Library officials believe the Rembrandt and Dürer were last shown together to a visiting class from a school in April 2014. Library spokeswoman Melina Schuler declined to provide additional information about the class because of the ongoing police investigation. The missing prints were found with a third matted item, a drawing by George Bellows called “The Builders.”
One employee, Susan Glover, a longtime librarian who oversees the library’s special collections, has been on paid administrative leave since April. Schuler declined to discuss Glover’s status.
To understand the challenge of locating the missing artwork is to understand the vastness of the print stacks, a windowless cavern at the heart of the main library in Copley Square. Reporters were not allowed into the secure facility, but library officials said the room measures 216 feet long by 39 feet wide, making it nearly twice the size of a professional basketball court. Twenty-five rows of double-sized, metal bookcases run the length of the room.
“I don’t know if you can see the end of it,” Irmscher said. “It just feels like it goes back forever.”
Each bookcase has a dozen shelves, which are divided into three-foot bays. Each box must be placed on a flat surface and opened carefully — there may be one item inside or a dozen prints.
Each piece had to be examined individually, which often required removing a protective covering.
“Imagine going into a regular library, and you have to read every single title,” Schott said. “That’s going to take you a while. It’s the same process.”
The search began with three or four people April 10, when Ryan learned the prints had been missing for a year. They started with a list of likely places: rows near where the prints should have been filed, and boxes containing similar items. They looked at prints that had been pulled for exhibitions and were waiting to be refiled, and paged through new acquisitions that hadn’t been assigned spots on the shelves. They went through file cabinets and desks and box after box.
“We all knew the value of what was missing. It was breaking our hearts,” Irmscher said. “Every day that went by, we were crossing another likely place off the list and not finding it.”
The search ultimately expanded to 14 people. It covered nine different rooms and work areas. They kept a log of areas they searched, and marked rows and shelves with Post-it notes.
A bookbinder by trade, Schott helps repair old manuscripts, a craft the 27-year-old learned at the North Bennet Street School. She joined the search and worked three or four shifts in the print stacks, her arms sore at the end of the day from lifting boxes down from high shelves. On her first day, Schott said it took her several hours to examine the contents of just eight boxes.
Schott enjoyed the hunt because it exposed her to a new part of the library, where she started working only in September.

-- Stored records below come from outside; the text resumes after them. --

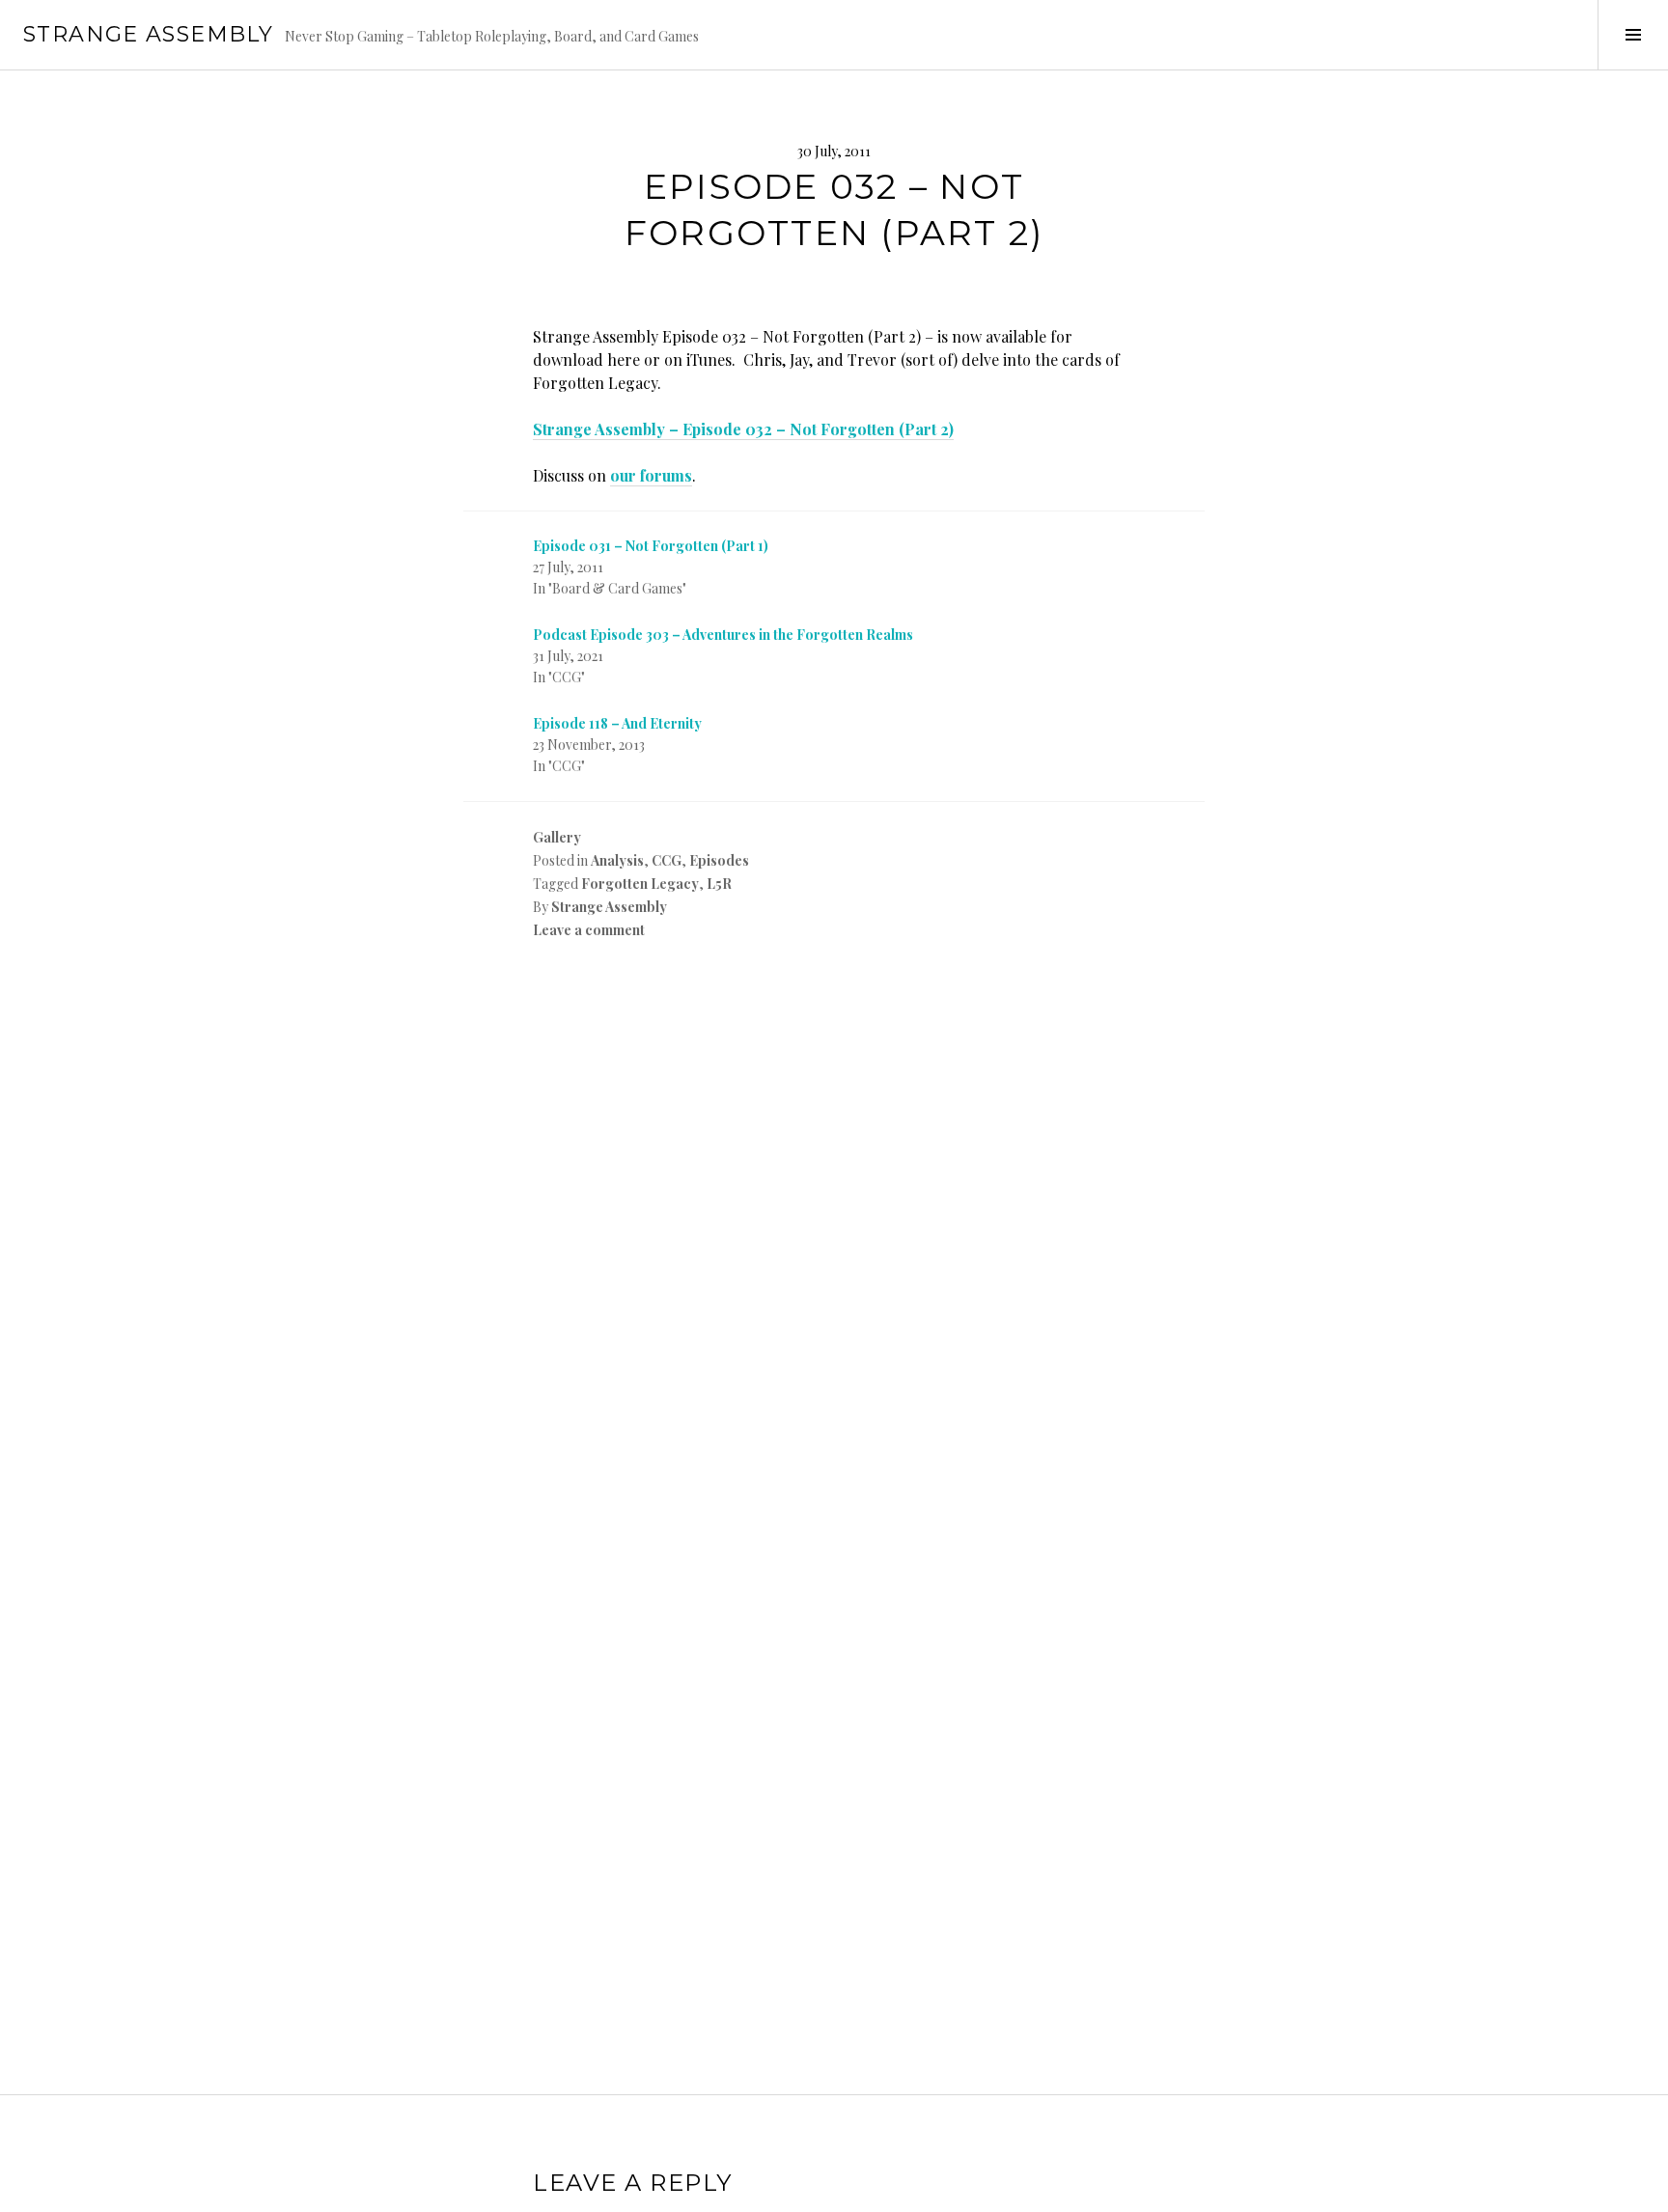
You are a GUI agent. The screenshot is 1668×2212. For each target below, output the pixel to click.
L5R (719, 883)
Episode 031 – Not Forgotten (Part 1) (650, 546)
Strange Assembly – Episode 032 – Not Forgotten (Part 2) (743, 429)
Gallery (557, 837)
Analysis (617, 860)
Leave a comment (589, 930)
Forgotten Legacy (640, 883)
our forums (651, 475)
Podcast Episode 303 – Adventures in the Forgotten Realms (723, 634)
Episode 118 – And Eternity (617, 723)
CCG (666, 860)
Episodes (719, 860)
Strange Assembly (148, 34)
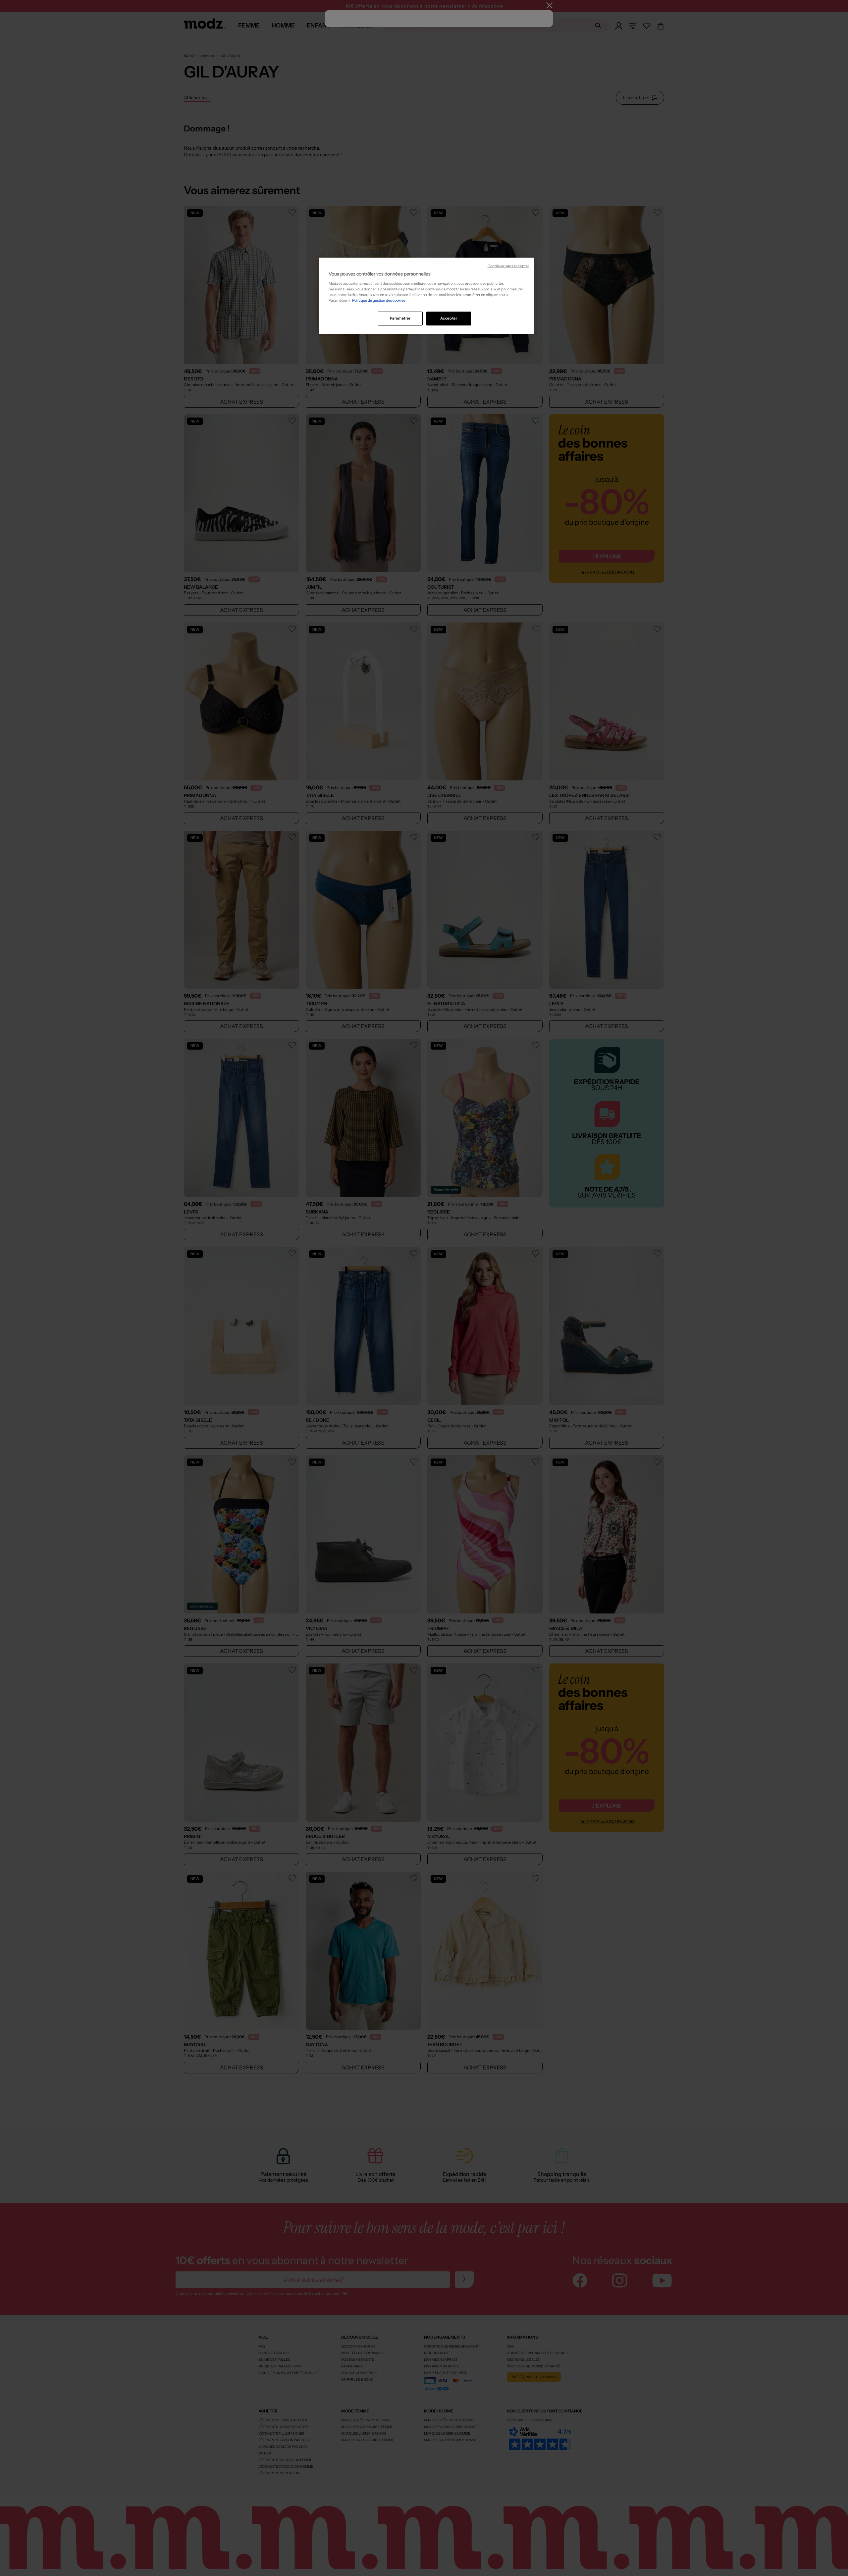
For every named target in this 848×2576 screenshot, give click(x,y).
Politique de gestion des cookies (378, 300)
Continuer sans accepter (508, 266)
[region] (426, 296)
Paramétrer (400, 318)
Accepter (448, 318)
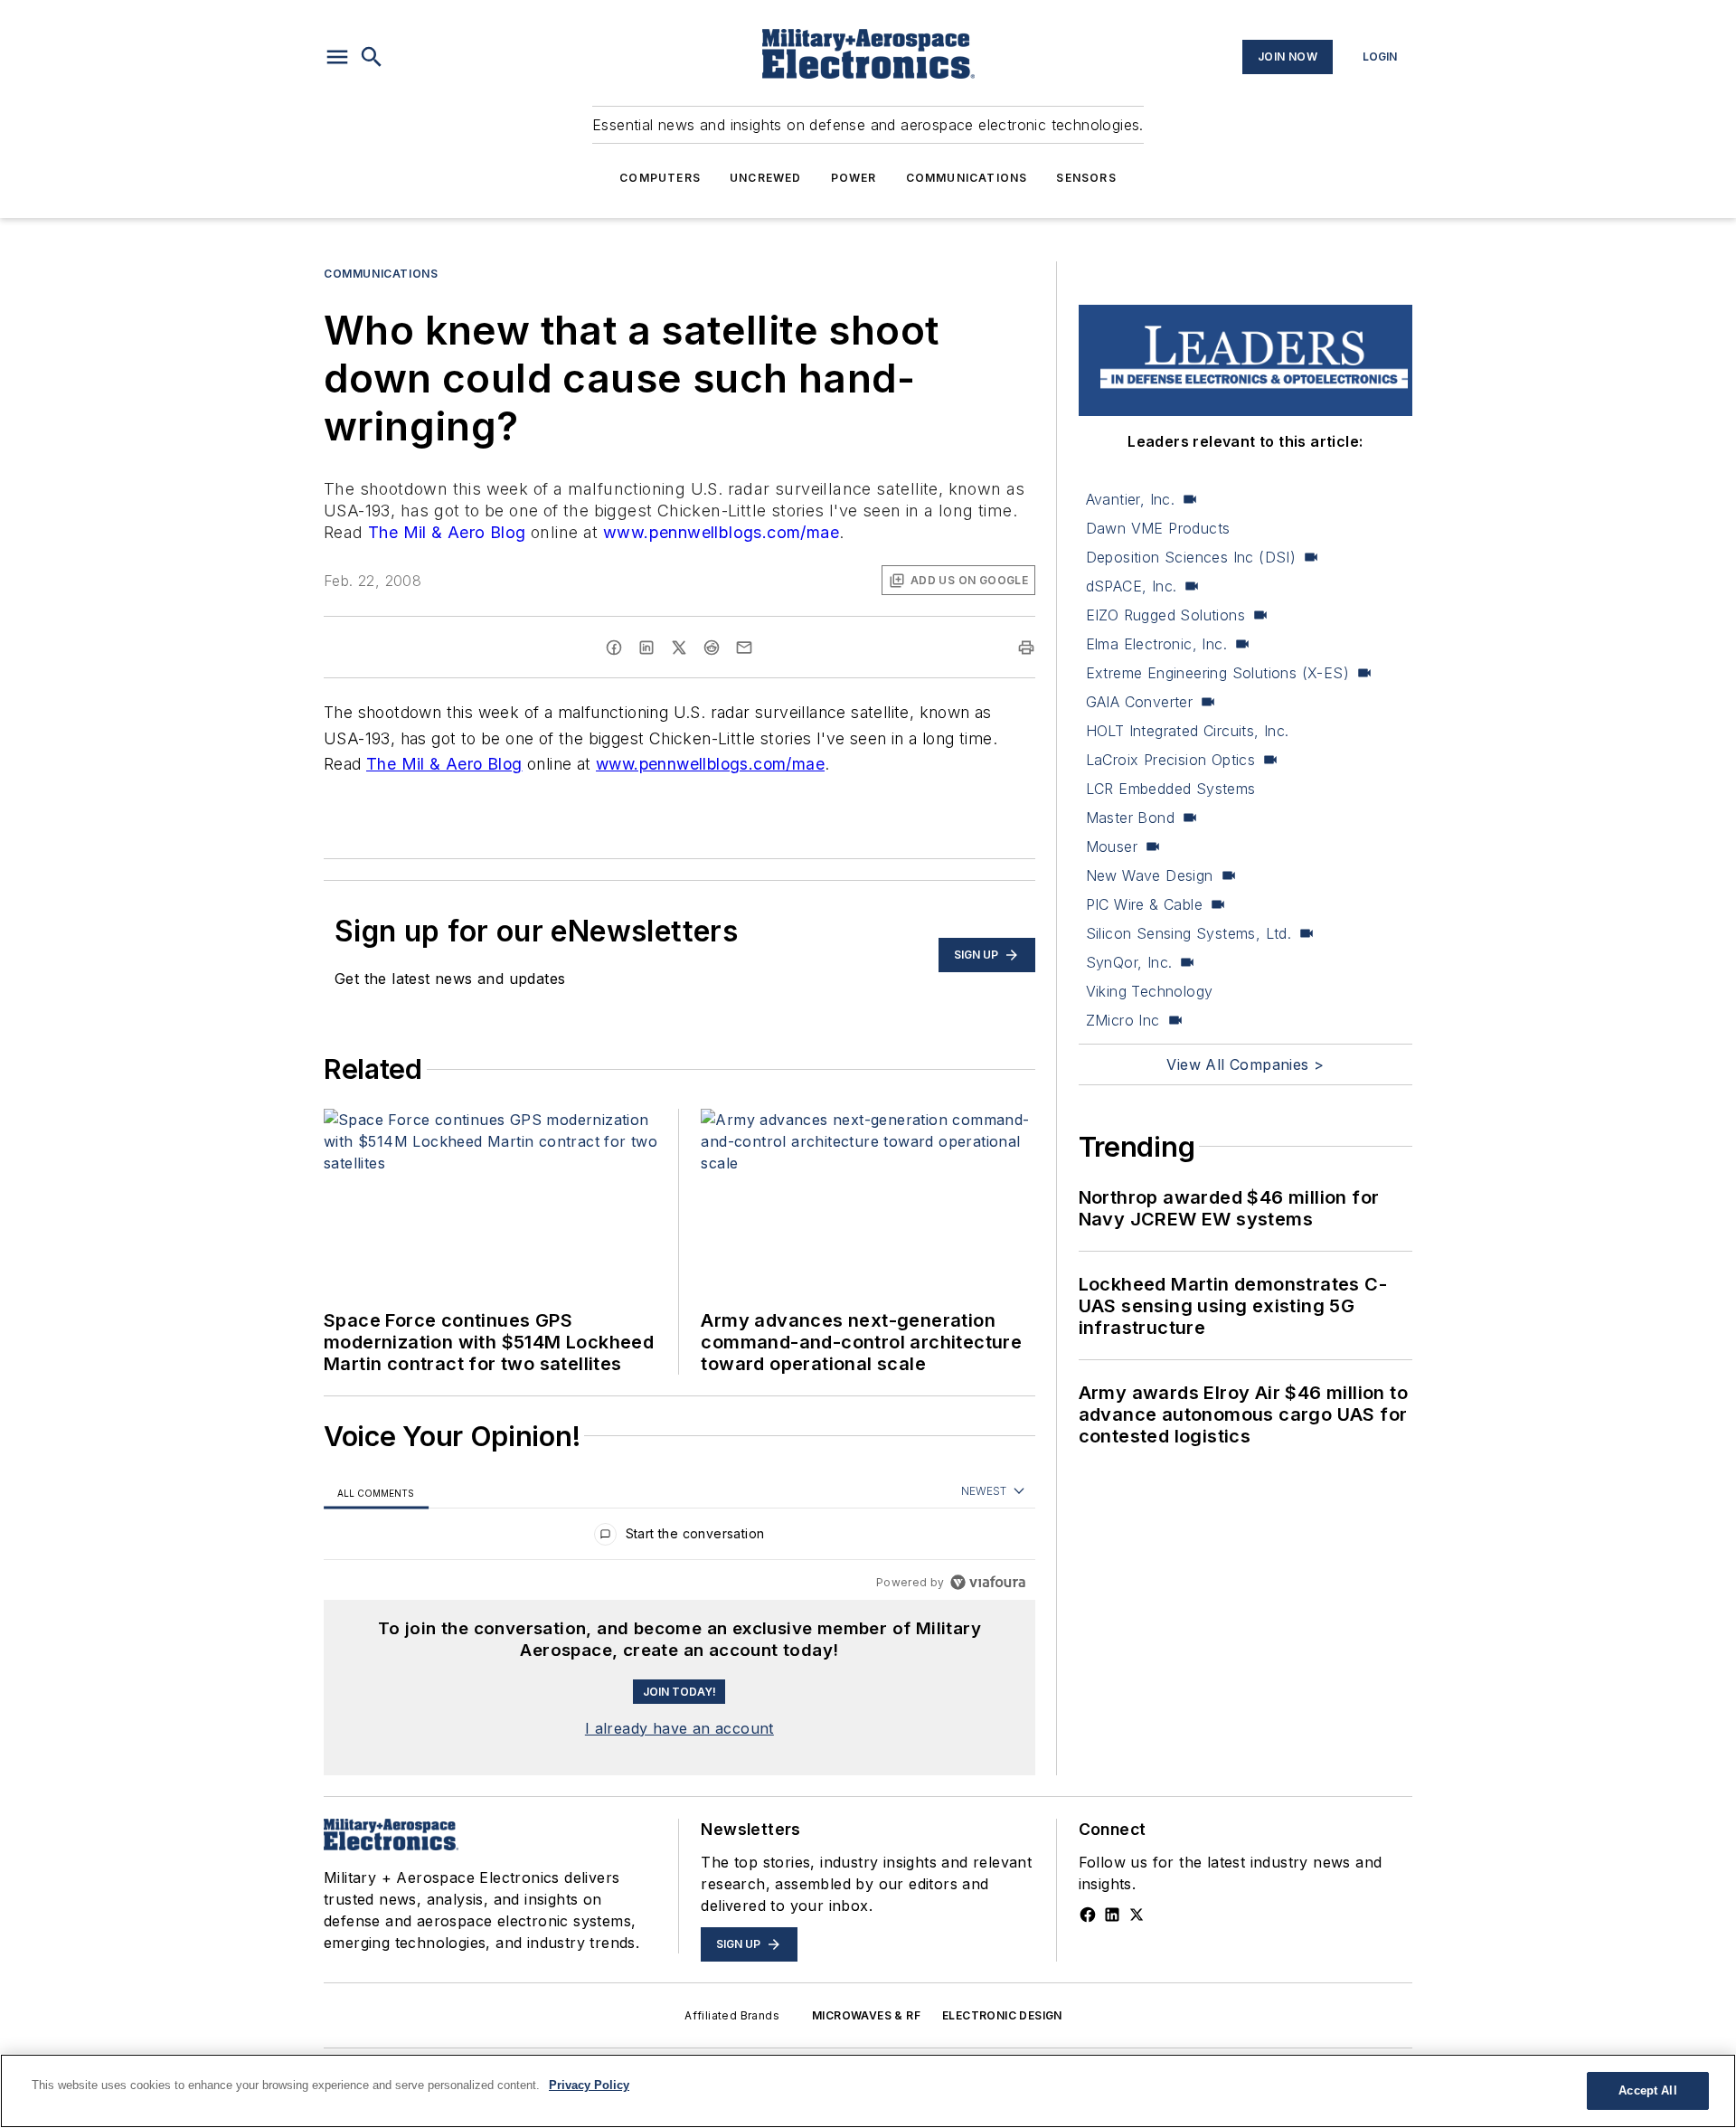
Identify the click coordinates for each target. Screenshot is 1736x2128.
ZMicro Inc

She described sorting through prints from impressionists, curious Canadian political cartoons, and a sketch book that Robert McCloskey used to draw ducklings he brought to his New York apartment for his book, “Make Way for Ducklings.”
On Thursday, Schott took the Orange Line to Copley Square and thought about packing to travel this weekend for her grandmother’s 90th birthday in Virginia. She spent the morning using starch paste and Japanese tissue to mend a text of “Tamburlaine the Great” by Christopher Marlowe, a contemporary of William Shakespeare.
After a bagel for lunch, Schott knocked on the locked door of the print stacks to begin her search. Moments later, she became the most famous library staffer in recent memory.
“I think there’s been a lot of focus on the negative — that these items were misplaced,” Schott said. “People need to recognize that these collections are huge, and we have amazing things. This is an opportunity for us to make these more protected and more accessible. These are national treasures.”
On Thursday night, Schott went to a co-worker’s home in Jamaica Plain. They celebrated like librarians, eating pizza, drinking beer, and playing with a new kitten.